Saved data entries
──────────

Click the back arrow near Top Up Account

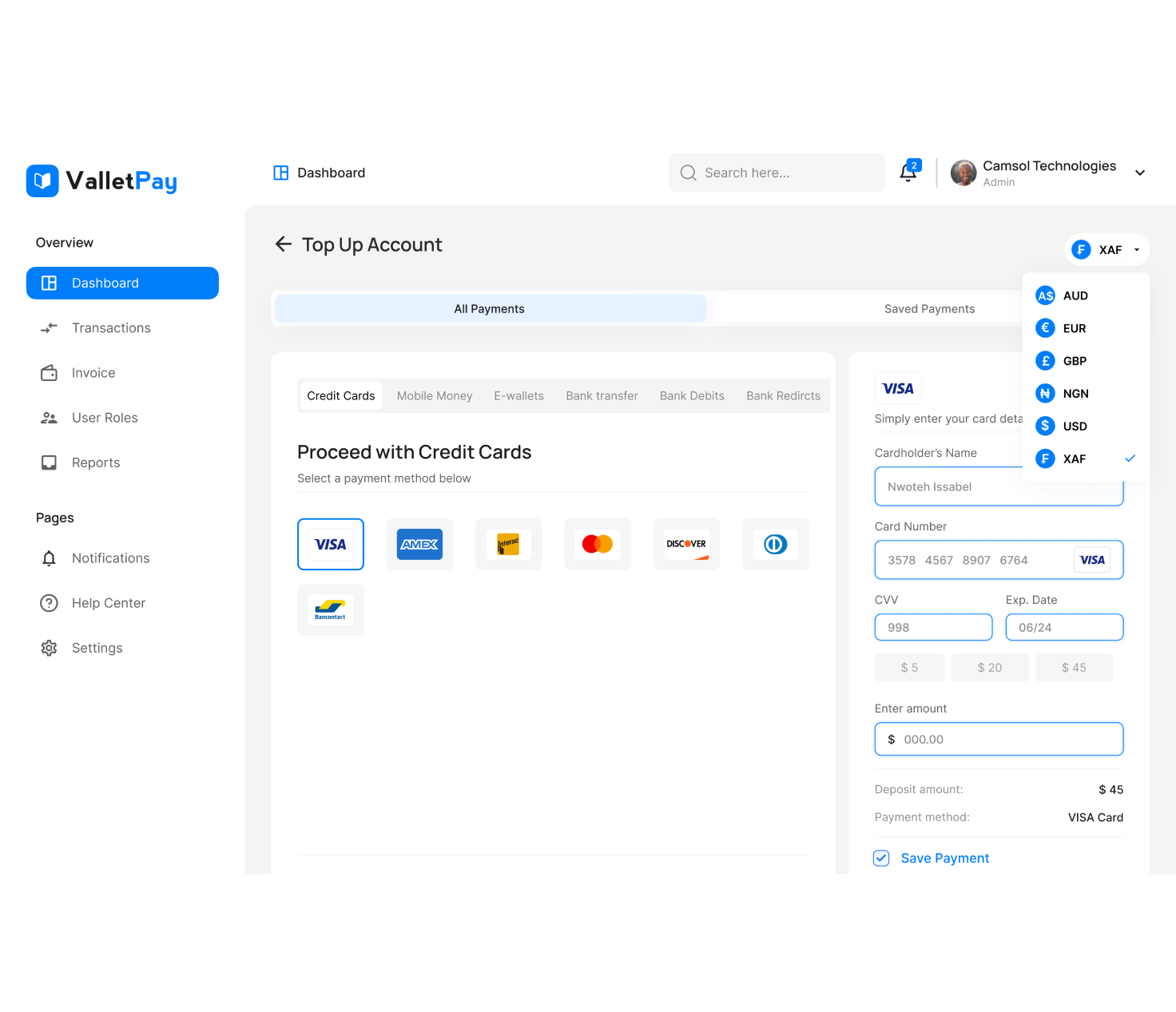(x=284, y=244)
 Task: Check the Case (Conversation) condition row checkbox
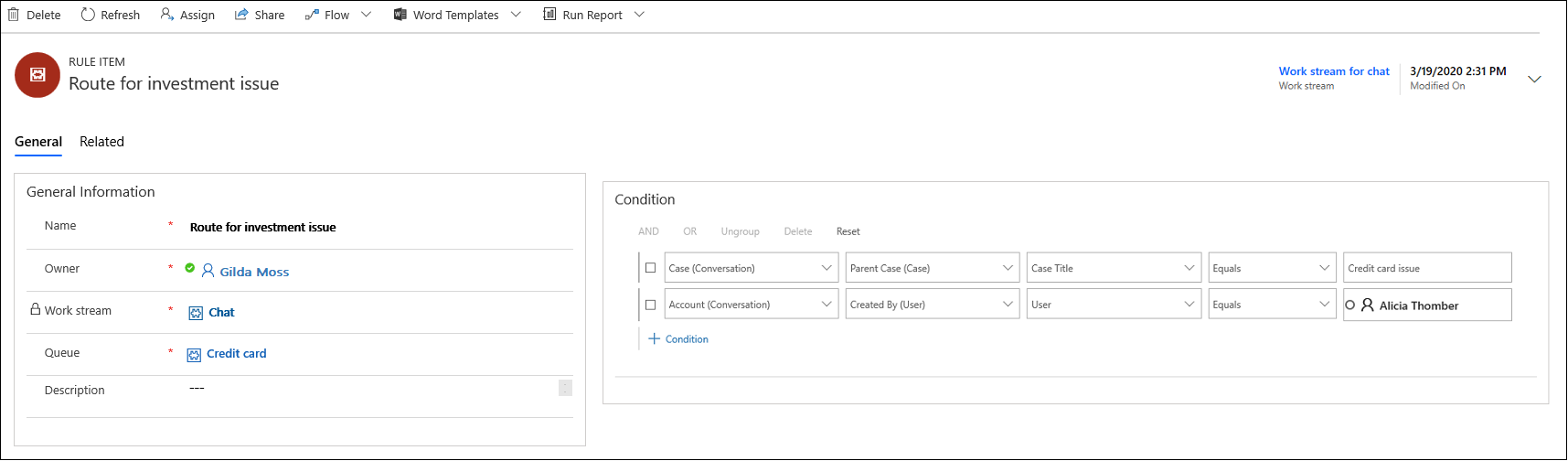pyautogui.click(x=651, y=268)
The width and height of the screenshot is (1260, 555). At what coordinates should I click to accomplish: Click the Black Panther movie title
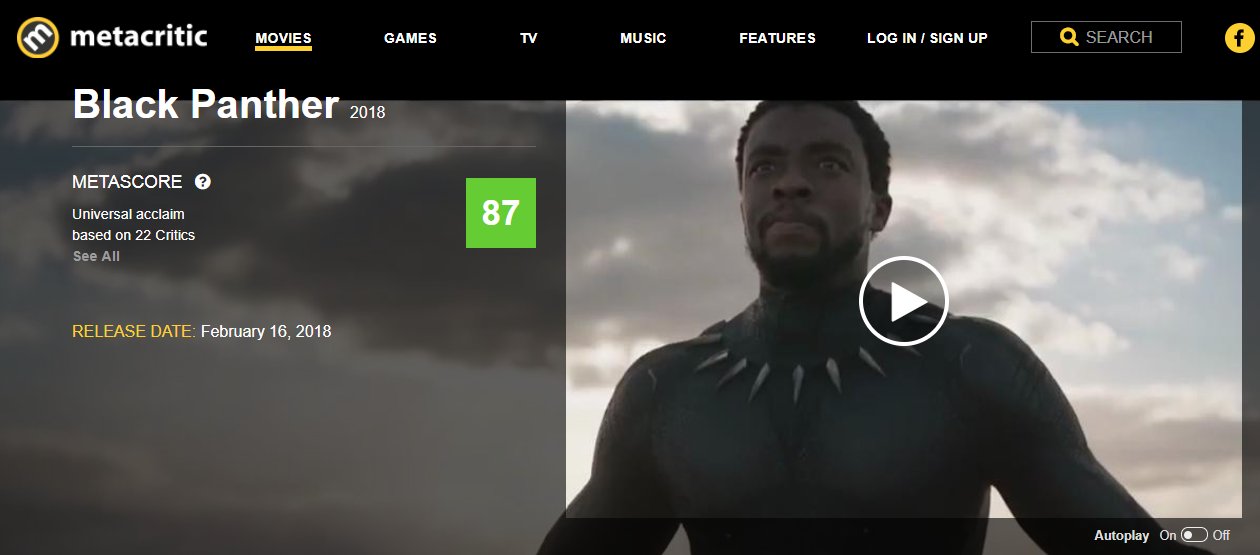coord(206,105)
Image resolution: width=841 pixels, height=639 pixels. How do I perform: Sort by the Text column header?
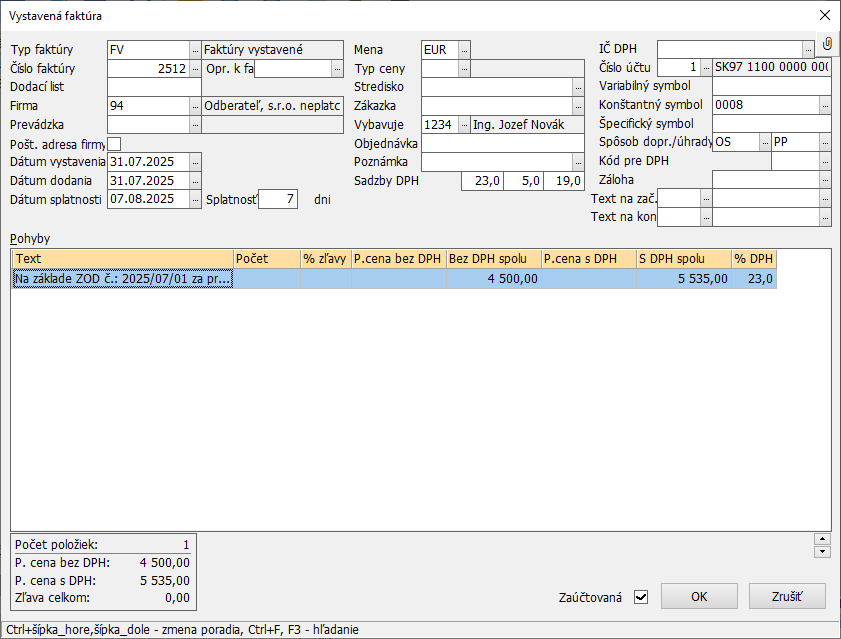click(122, 259)
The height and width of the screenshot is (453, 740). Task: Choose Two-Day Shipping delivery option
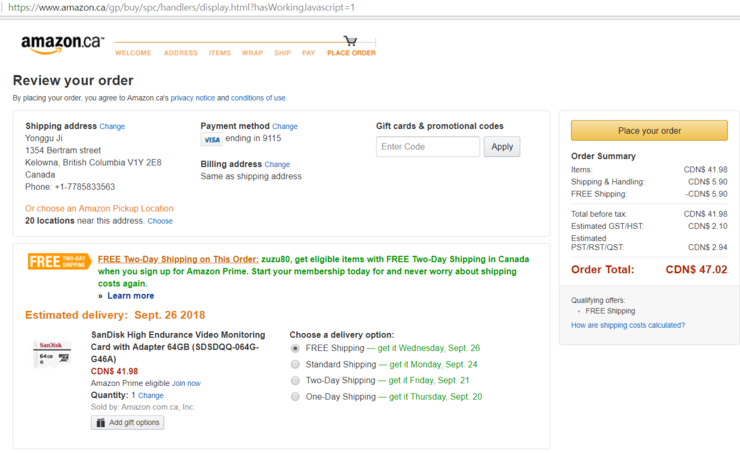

──────────

### [What is needed]
Leaving out the pictures, please transcribe exactly the lines from the one that holds "Task: Check the" through the last line of the entries above, both included.

### [Output of the exercise]
 Task: Check the Case (Conversation) condition row checkbox
pyautogui.click(x=651, y=268)
The width and height of the screenshot is (1260, 555). At what coordinates should I click to accomplish: Click the Black Panther movie title
coord(206,105)
Image resolution: width=841 pixels, height=639 pixels. How do I perform: Sort by the Text column header?
click(122, 259)
The height and width of the screenshot is (453, 740). Task: Choose Two-Day Shipping delivery option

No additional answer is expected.